* **Exercise description**:
In the records below, find each line holding the word "agent" and copy it.

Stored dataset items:
....................

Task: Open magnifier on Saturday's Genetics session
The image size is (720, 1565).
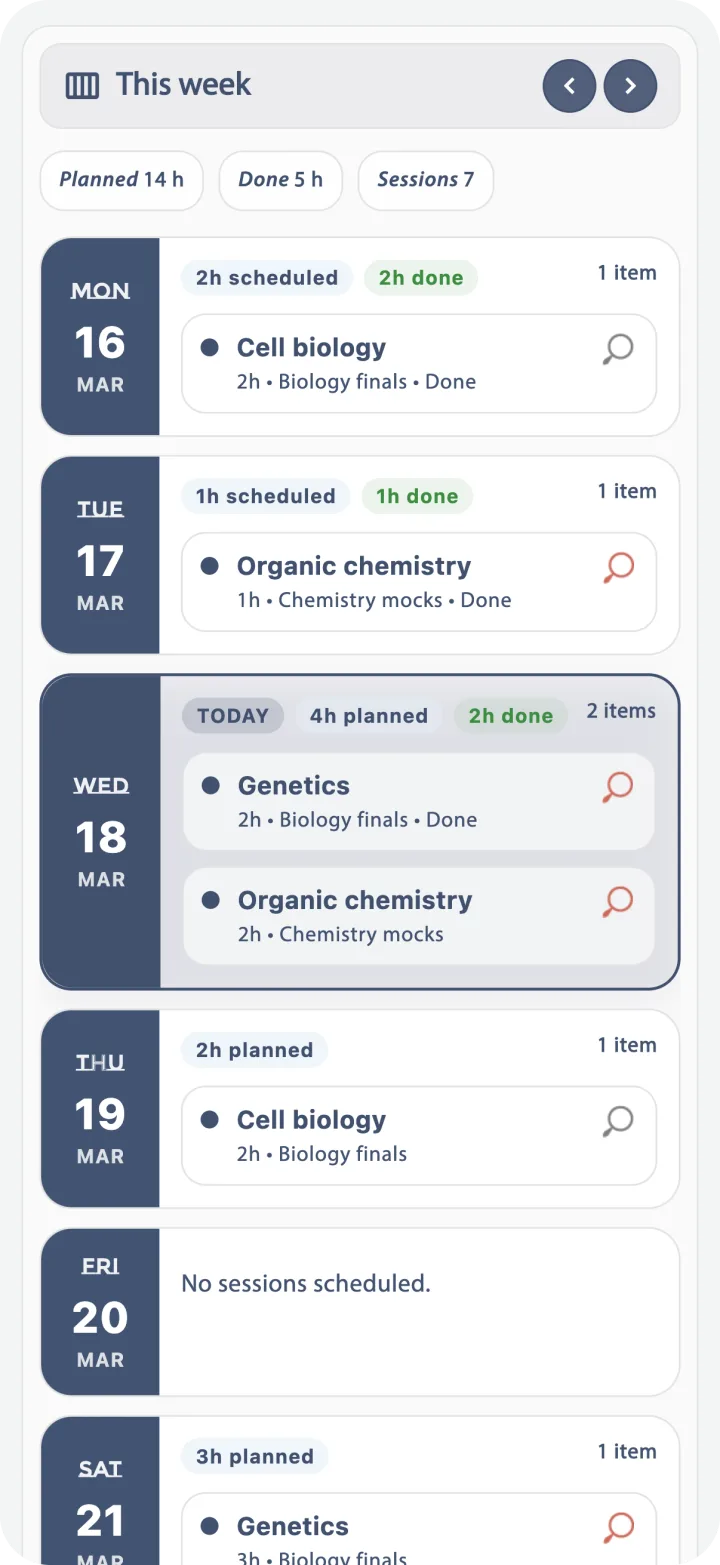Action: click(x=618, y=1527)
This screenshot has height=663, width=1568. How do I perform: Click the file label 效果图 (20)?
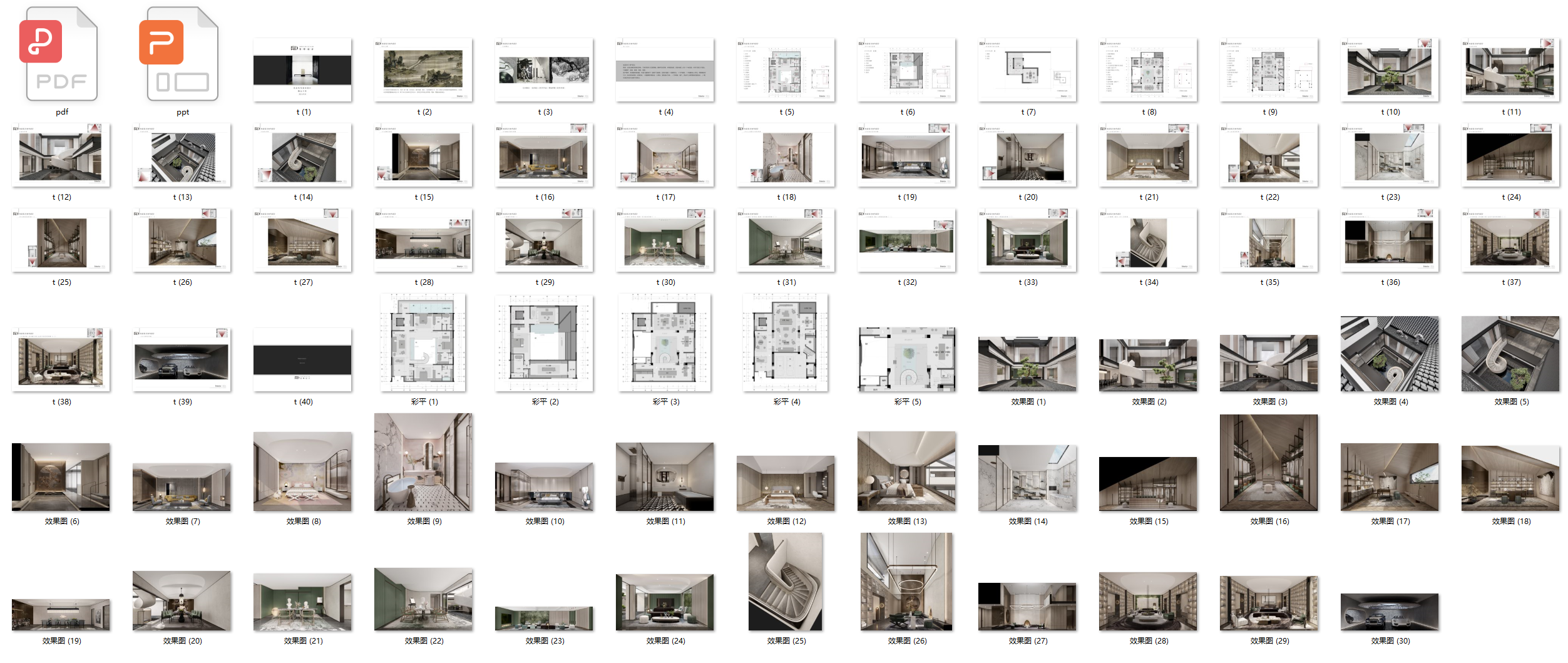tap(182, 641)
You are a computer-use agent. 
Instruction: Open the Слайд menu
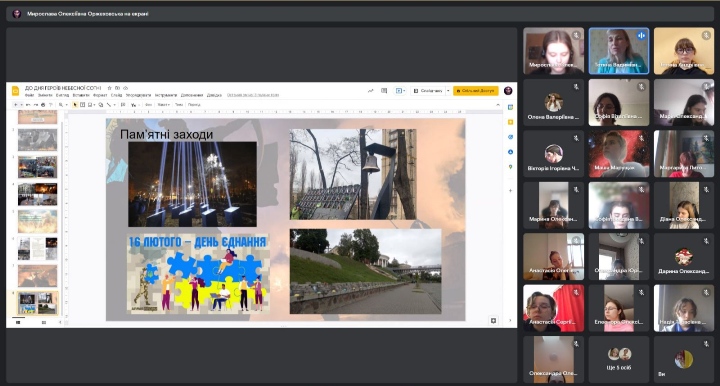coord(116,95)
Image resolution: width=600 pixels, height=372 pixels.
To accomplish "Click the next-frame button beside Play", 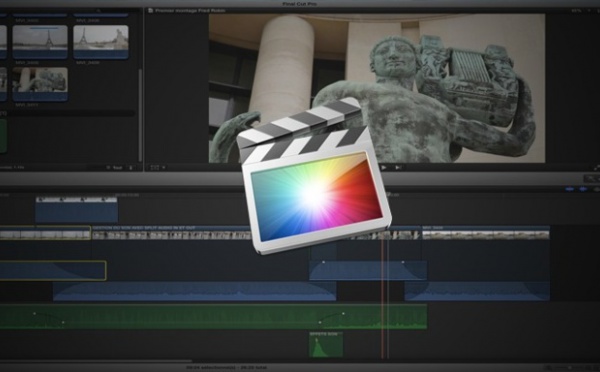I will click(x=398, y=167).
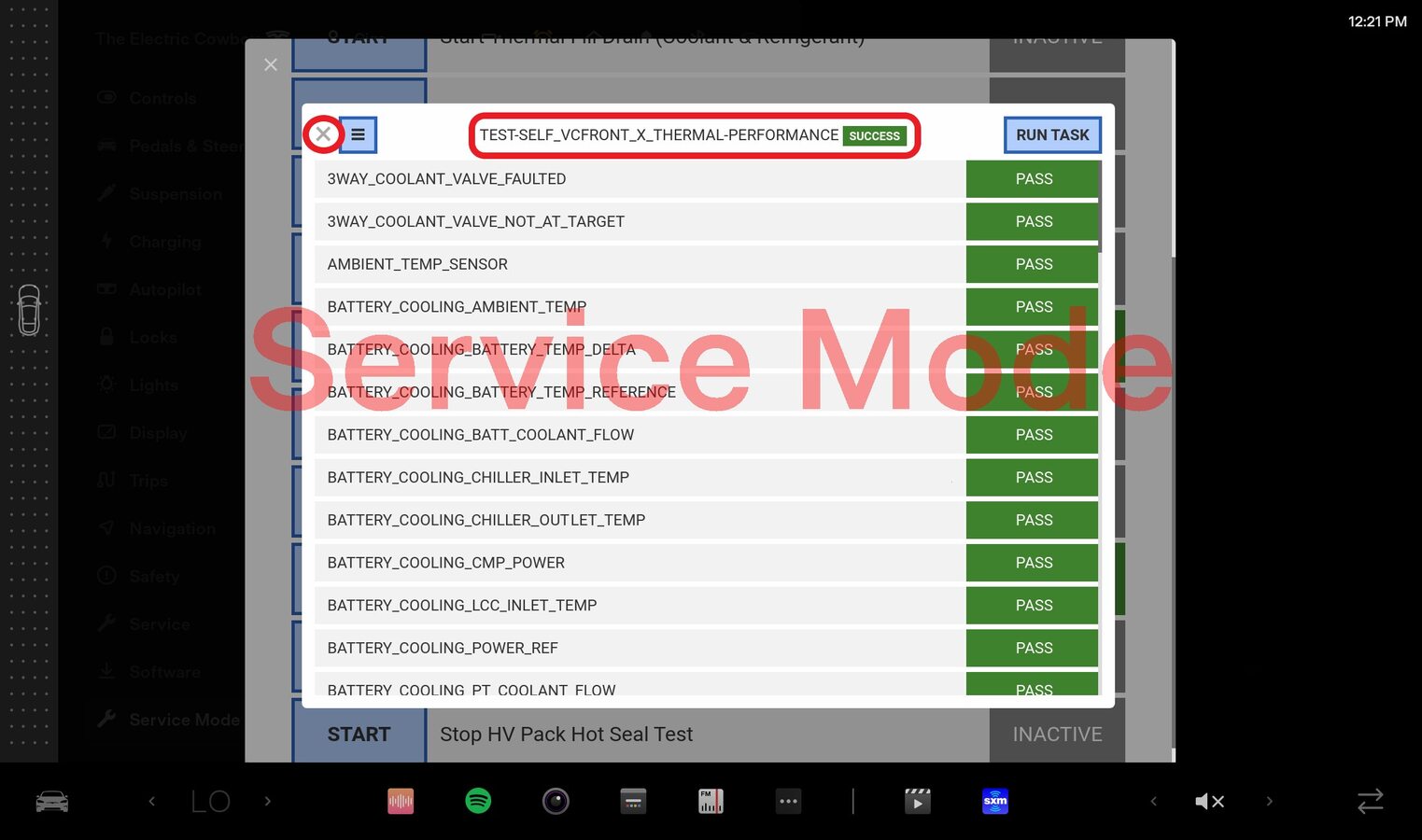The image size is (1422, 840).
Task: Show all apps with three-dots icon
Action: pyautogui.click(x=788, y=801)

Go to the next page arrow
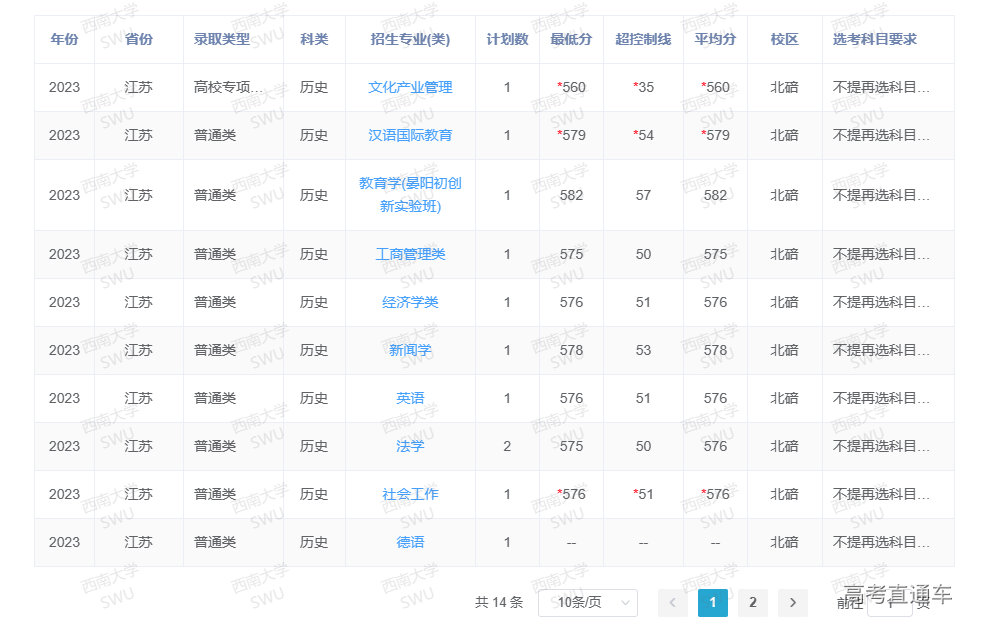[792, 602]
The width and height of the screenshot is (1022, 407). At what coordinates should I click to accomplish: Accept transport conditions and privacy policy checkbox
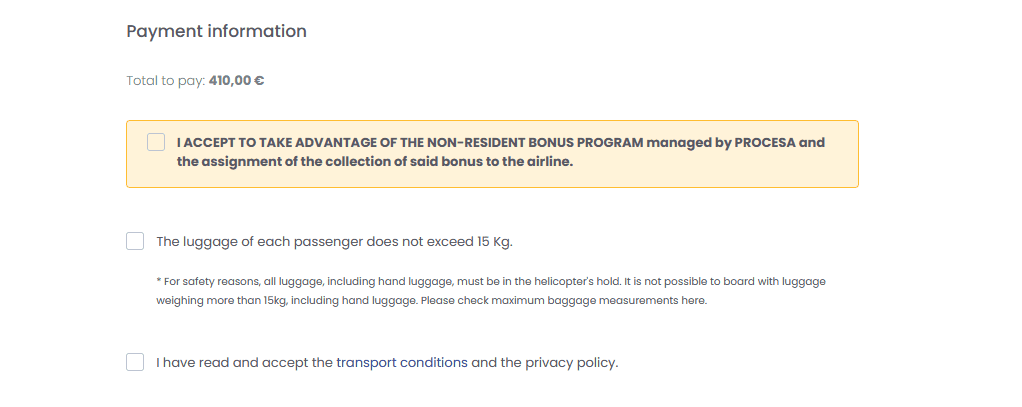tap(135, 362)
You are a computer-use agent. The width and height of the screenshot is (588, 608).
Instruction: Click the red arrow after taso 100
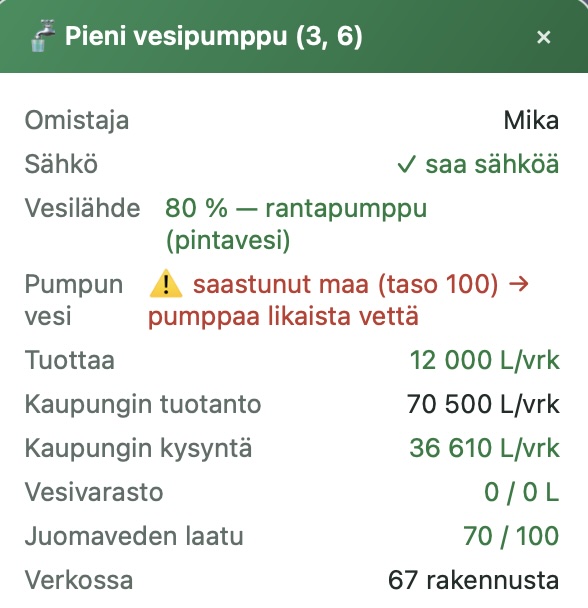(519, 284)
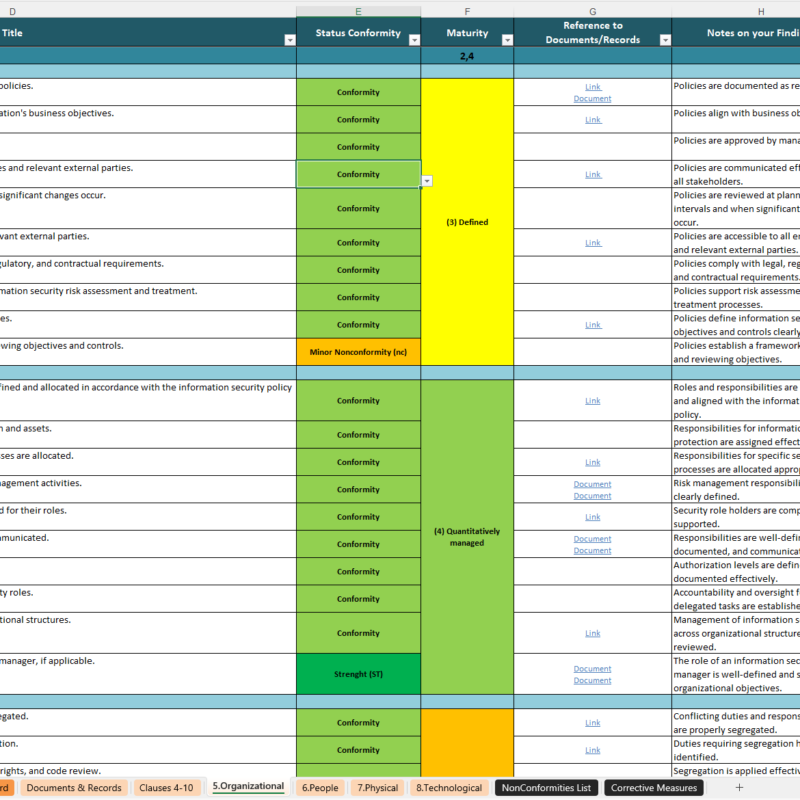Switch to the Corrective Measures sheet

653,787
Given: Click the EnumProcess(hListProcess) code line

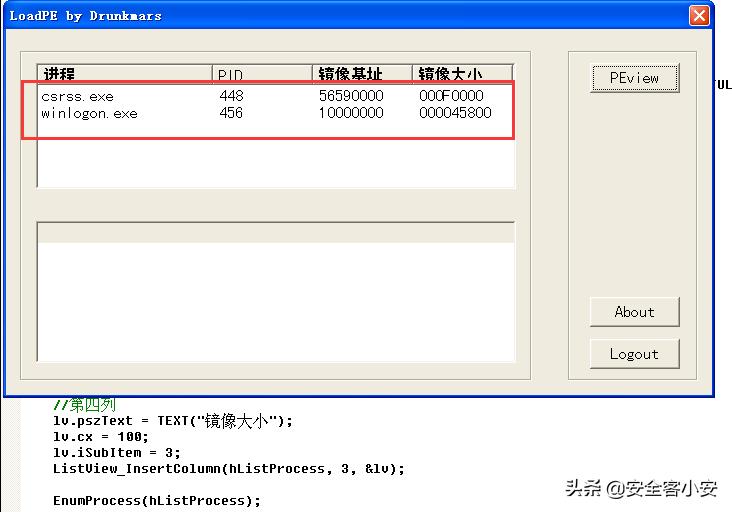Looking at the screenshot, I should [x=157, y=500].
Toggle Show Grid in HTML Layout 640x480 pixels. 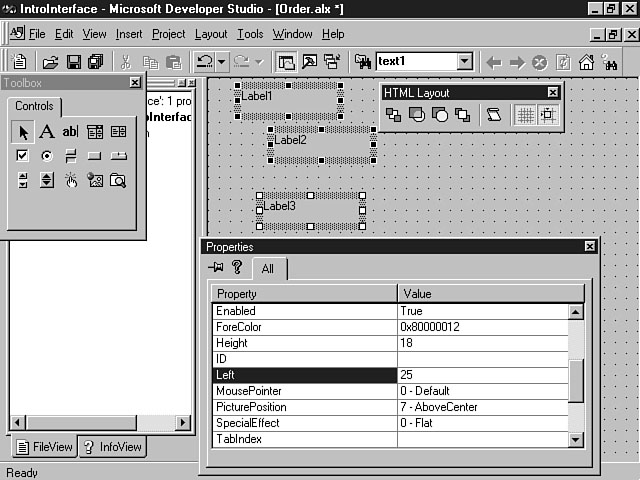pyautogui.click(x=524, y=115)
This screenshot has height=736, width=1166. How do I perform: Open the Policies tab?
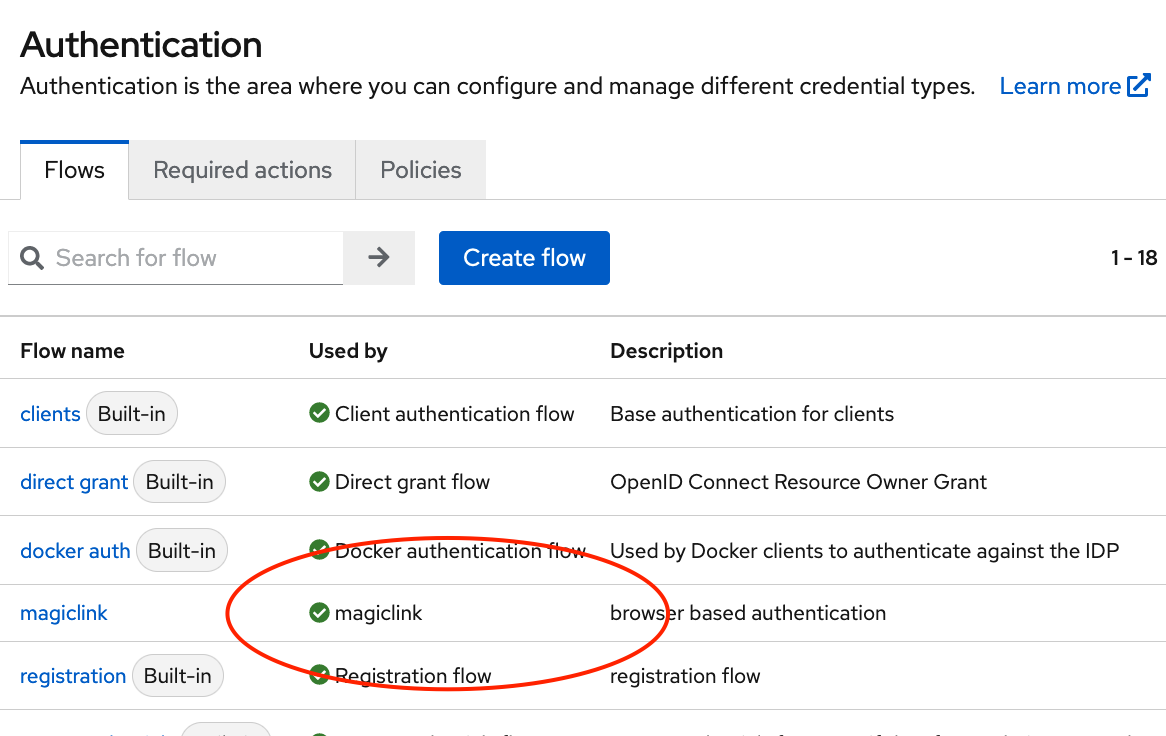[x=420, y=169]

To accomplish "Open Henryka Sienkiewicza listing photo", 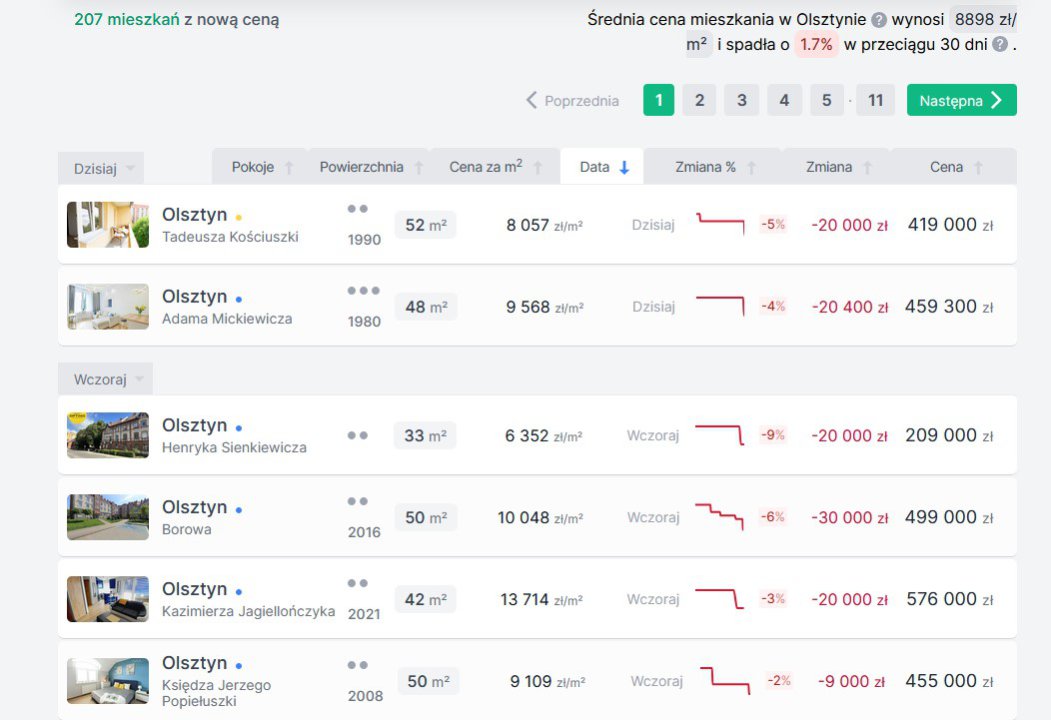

....................

* **Exercise output**:
You are a computer-use agent. 
You are a computer-use agent. The width and height of the screenshot is (588, 608).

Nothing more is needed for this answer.